The center noted that Al-Nusra is continuing to shell various residential areas in Latakia, Hama, and Aleppo provinces, as well as the Sheikh Maqsood and Salah al-Din neighborhoods in the city of Aleppo and the town of al-Zagra northwest of the city. The village of Marj al-Sultan, located within 15 kilometers of Damascus, and the army’s positions in Damascus province near Haush Harabu also came under Al-Nusra shelling.
Jaysh al-Islam, an armed group which has been a party to the UN-sponsored Syrian peace talks as a member of the Saudi-endorsed High Negotiation Committee, shelled Syrian government positions in Damascus province with mortars, according to the statement.
Meanwhile, the US-backed Syrian Democratic Forces (SDF), an alliance of Kurdish and Arab fighters taking on Islamic State (IS, formerly ISIS/ISIL), are poised to recapture the town of Manbij, a strategic point on the supply route to Raqqa, IS’s unofficial capital.

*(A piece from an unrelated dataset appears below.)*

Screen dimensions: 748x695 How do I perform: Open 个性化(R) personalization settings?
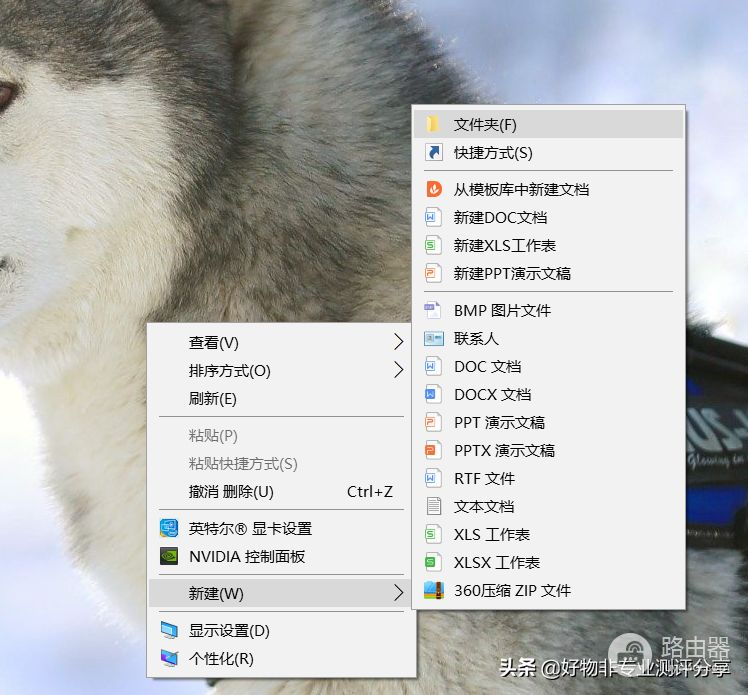coord(221,659)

The SDF has taken territory around the town since launching an offensive on May 31 supported by “scores” of US special forces on the ground, according to Reuters. The French Defense ministry confirmed earlier that it had deployed a small contingent of its own special forces in the area to provide “advisory” support to the rebels.
The militias are now just two kilometers from the city’s gates, a source in the SDF told Reuters on Saturday. Another source told the agency that the rebels have been battling IS fighters for the western entrance to the city.
Shervan Darwish, one of the commanders of the Manbij Military Council, a coalition of local groups affiliated with SDF that is fighting IS, claimed that the group had managed to block the jihadists’ crucial supply route connecting Islamic State positions in Syria with its stronghold in Raqqa.
“The time for ISIS transportation of terrorists to the outside world has come to an end. We have imposed a complete siege on the group’s major border pocket near Turkey. The group cannot cross that border anymore,” he said, as cited by AhlulBayt News Agency.
Darwish claimed that, thanks to SDF’s military efforts, IS “seems paralyzed,” and consequently can no longer send highly-trained militants from its camps in Syria to carry missions outside the country, which has been gripped by the military conflict since 2011.
“Besieging ISIS in its key territory means protecting the entire world from further transportation of trained terrorists,” he said, while admitting that Islamic State could still carry out attacks on the West using “sleeper cells.”